— Brief —
Write out each line of the material again, word for word.

[Exercise data Boundary: Start]

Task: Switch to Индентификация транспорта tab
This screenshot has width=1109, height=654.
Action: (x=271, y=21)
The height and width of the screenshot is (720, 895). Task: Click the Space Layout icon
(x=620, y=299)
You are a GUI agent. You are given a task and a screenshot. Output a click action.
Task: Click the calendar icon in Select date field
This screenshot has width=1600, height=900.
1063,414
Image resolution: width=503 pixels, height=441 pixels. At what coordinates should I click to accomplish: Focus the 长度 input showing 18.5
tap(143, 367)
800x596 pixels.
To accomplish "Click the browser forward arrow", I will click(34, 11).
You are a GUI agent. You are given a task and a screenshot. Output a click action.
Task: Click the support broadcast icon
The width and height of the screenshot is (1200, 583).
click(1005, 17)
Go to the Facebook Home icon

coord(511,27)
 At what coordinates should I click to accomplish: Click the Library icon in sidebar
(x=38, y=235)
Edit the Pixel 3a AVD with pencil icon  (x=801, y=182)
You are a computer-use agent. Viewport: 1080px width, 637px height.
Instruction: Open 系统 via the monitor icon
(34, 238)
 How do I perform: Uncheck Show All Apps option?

[Exercise data Boundary: End]

— Result of the exercise —
Task: Switch to Индентификация транспорта tab
This screenshot has width=1109, height=654.
Action: (x=271, y=21)
The height and width of the screenshot is (720, 895). Task: Click the Space Layout icon
(x=620, y=299)
You are a GUI agent. You are given a task and a screenshot. Output a click action.
Task: Click the calendar icon in Select date field
This screenshot has width=1600, height=900.
1063,414
Image resolution: width=503 pixels, height=441 pixels. At what coordinates should I click to accomplish: Focus the 长度 input showing 18.5
tap(143, 367)
800x596 pixels.
To accomplish "Click the browser forward arrow", I will click(34, 11).
You are a GUI agent. You are given a task and a screenshot. Output a click action.
Task: Click the support broadcast icon
The width and height of the screenshot is (1200, 583).
click(1005, 17)
Go to the Facebook Home icon

coord(511,27)
 At what coordinates should I click to accomplish: Click the Library icon in sidebar
(x=38, y=235)
Edit the Pixel 3a AVD with pencil icon  (x=801, y=182)
You are a computer-use agent. Viewport: 1080px width, 637px height.
Instruction: Open 系统 via the monitor icon
(34, 238)
 How do I perform: Uncheck Show All Apps option?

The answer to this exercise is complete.